Now, those of you who have been on ski trips with me (Breckenridge, Park City, and Steamboat come to mind) already know this, but skiing drunk can also occasionally be fun. I'm sure there are more than a handful of readers out there who have needed a toddie to help work off the hangover from the night before, needed a swig of Hot Damn 100 proof to warm you up on a cold day, or needed a quick pull of Rumpelminze to stop the headache and help you get down the hill. These are facts. I've done it before, and I'm sure many of you have.
However, there was something in Bode's interview that got the wheels turning in my head: When he said "If you ever tried to ski when you're wasted, it's not easy." I can say that I've been skiing while drinking, maybe even a little tipsy, but never when I was "wasted." The only way to see what this would be like is to test it out.

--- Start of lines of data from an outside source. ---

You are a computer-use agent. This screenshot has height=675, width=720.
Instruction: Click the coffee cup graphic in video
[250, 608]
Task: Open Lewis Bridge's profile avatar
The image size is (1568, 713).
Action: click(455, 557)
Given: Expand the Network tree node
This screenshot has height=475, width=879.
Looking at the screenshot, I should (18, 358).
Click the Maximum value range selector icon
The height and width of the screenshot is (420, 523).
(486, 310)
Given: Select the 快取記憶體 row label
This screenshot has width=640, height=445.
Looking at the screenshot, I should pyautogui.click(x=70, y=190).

According to Science Buddies, there are 7 steps to the scientific method: (1) State the question (2) research the topic (3) State the hypothesis (4) Test your hypothesis (5) Analyze the results(6) Draw the conclusion (7) Report your results and conclusion. Fair enough. To see if Bode's statements about skiing wasted are correct, we might as well conduct a solid scientific experiment. Without further adieu, Noobsports.com presents:
The Bode Miller Experiment
(1) State the Question:
- Is skiing wasted hard?
(2) Research the Topic:
- Although we couldn't find any solid research on the subject, we assume that skiing "wasted" is more difficult than skiing sober. There are a number of deaths from skiing that are alcohol related, so we can assume that it is more difficult. Also, if you've ever had more than 1 drink, you understand that the more alcohol you consume, the slower your reaction time becomes, and your gross motor skills are severly reduced. Both reaction time and the coordination of gross motor skills would probably be considered essential to skiing.
(3) State the Hypothesis:
- We hypothesize that skiing wasted is, in fact, hard (but not THAT hard).
(4) Test Your Hypothesis:
- In order to test our hypothesis that skiing wasted is difficult, we must set up an experiment. A proper experiment needs a materials list, a procedure, and then a test with a control group and an experimental group where we change the independant variable. In this case, the independant variable will be "drunkenness."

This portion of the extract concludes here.